Graduate Teaching Fellowship
Please complete the Women’s Law & Public Policy Fellowship Program application and submit it to BOTH the Domestic Violence Clinic (firstname.lastname@example.org) and the Women’s Law and Public Policy Fellowship Program (email@example.com).
Applications must be submitted by Friday, November 11, 2022.
The fellowship begins in early July 2023, and, following a two-year term, terminates in June 2025.
Description of the Fellowship
The Georgetown University Law Center’s Domestic Violence Clinic hires one person to serve as a clinical teaching fellow and supervising attorney each year, for a two-year term. Fellows work with Professors Deborah Epstein and Rachel Camp, and their responsibilities include: representing survivors of family abuse in CPO cases; designing and teaching Clinic seminar classes; and supervising third-year law students in their representation of clients. Throughout the program, fellows receive extensive supervision and training on their litigation skills, providing them with a substantial opportunity to improve as litigators. The fellowship experience is also designed to develop fellows’ skills as clinical law professors and launch them on a career in clinical law teaching; all of our fellows who have sought teaching jobs over the past decade or more have successfully obtained a teaching position.
Clinic fellows also pursue a program of graduate study, through a seminar course on clinical pedagogy, taught collectively by the Georgetown clinical faculty. (Fellows also may audit regular law school courses). In addition, during the first year of the program, fellows are members of the Women’s Law and Public Policy Fellowship Program, where they have an opportunity to collaborate with lawyers doing a variety of women’s rights legal work in Washington, D.C, and to meet with Congresswoman Eleanor Holmes Norton and other long-time leaders in the feminist legal community.

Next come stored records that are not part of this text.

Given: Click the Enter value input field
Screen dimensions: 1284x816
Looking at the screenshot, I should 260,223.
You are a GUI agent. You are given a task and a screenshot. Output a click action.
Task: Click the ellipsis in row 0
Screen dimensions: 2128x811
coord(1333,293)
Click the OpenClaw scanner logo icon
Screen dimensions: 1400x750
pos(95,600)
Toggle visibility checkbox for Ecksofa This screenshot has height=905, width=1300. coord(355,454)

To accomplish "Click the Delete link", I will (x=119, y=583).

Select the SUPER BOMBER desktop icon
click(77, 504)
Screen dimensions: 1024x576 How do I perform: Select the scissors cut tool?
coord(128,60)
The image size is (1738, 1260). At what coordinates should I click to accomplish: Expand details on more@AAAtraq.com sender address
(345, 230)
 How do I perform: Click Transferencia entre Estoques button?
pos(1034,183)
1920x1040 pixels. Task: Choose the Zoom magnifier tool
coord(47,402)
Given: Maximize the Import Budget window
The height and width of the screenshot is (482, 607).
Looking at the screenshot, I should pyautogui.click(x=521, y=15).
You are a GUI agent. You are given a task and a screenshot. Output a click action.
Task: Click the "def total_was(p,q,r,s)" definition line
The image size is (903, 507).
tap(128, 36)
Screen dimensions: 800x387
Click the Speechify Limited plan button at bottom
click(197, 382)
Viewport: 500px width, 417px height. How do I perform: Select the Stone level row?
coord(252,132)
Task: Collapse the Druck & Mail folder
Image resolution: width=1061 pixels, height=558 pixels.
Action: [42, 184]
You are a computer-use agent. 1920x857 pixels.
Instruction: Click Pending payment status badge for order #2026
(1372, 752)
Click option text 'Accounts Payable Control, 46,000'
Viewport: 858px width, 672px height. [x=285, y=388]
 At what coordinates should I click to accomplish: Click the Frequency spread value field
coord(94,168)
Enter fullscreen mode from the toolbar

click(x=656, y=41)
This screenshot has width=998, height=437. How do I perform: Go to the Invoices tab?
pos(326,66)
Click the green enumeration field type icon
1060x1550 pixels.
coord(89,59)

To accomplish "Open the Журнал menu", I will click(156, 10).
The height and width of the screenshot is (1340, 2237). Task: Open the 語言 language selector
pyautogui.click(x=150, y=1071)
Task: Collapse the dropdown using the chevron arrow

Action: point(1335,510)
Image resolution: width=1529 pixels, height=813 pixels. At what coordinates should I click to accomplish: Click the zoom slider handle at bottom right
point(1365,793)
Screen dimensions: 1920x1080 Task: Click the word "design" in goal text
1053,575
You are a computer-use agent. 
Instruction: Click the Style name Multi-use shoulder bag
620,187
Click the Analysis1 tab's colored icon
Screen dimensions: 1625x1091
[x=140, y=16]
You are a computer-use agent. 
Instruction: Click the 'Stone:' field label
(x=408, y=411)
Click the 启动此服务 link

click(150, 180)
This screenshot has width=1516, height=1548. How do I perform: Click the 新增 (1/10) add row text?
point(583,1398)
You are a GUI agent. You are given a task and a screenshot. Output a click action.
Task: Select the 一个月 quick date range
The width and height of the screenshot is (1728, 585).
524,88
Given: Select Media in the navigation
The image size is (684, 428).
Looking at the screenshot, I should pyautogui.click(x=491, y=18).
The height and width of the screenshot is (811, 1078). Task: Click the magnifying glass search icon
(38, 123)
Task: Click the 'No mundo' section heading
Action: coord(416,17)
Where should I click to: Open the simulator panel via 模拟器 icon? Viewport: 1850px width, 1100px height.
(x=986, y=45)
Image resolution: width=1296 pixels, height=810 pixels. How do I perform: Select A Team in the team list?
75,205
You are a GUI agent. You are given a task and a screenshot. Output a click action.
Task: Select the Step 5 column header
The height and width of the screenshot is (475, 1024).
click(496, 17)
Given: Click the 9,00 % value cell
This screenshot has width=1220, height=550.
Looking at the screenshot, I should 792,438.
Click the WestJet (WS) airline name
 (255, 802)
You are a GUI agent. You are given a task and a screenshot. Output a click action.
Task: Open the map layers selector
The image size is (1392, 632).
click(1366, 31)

Preference will be given to applicants who have a background or demonstrated interest in family law, domestic violence, or poverty law and who have some trial practice experience. Applicants must have excellent oral and written advocacy skills, and must be admitted to a Bar at the time of submitting their application. Any fellow who is offered the position and is not a member of the D.C. Bar must apply for admission by waiver immediately following acceptance.
Description of the Clinic
Students in the Domestic Violence Clinic represent victims of all forms of domestic abuse in civil protection order (“CPO”) cases in D.C. Superior Court. The Clinic provides students with an intensive, challenging education in the art of trial advocacy, extensive hands-on experience with family law and poverty lawyering, and the opportunity to alleviate a crucial community need for legal representation. Through course work and client representation, students are exposed to every phase of expedited civil litigation. Students also learn to navigate the criminal justice system by working, in cases where it is consistent with their client’s wishes, with the U.S. Attorney’s Office in prosecutions against those accused of abusing Clinic clients.
Students litigate to obtain CPOs that last for up to one year and can include a broad spectrum of relief designed to effectively end the violence in a family or dating relationship. For example, a judge may direct a person causing harm to cease assaulting and threatening the victim; to stay away from the victim’s home, person and workplace; and not to contact the victim in any manner. The judge may award temporary custody of the parties’ minor children, with visitation rights for the non-custodial parent, and award child and/or spousal support. Finally, each semester students develop a group project focused on improving law, policy, or community education, that is designed to expose them to alternatives beyond direct client litigation for pursuing social justice for their client base.
In the Clinic seminar, faculty and fellows provide intensive instruction to Clinic students on a wide variety of topics, including the civil, family, criminal, evidentiary and ethical laws and rules applicable to domestic violence litigation, the psychological dynamics of intimate partner violence, trauma-informed lawyering, storytelling, and the importance of empathy. In class, students participate in exercises designed to develop and refine essential litigation skills such as conducting direct and cross examinations, delivering opening statements and closing arguments, introducing exhibits into evidence, and conducting negotiations.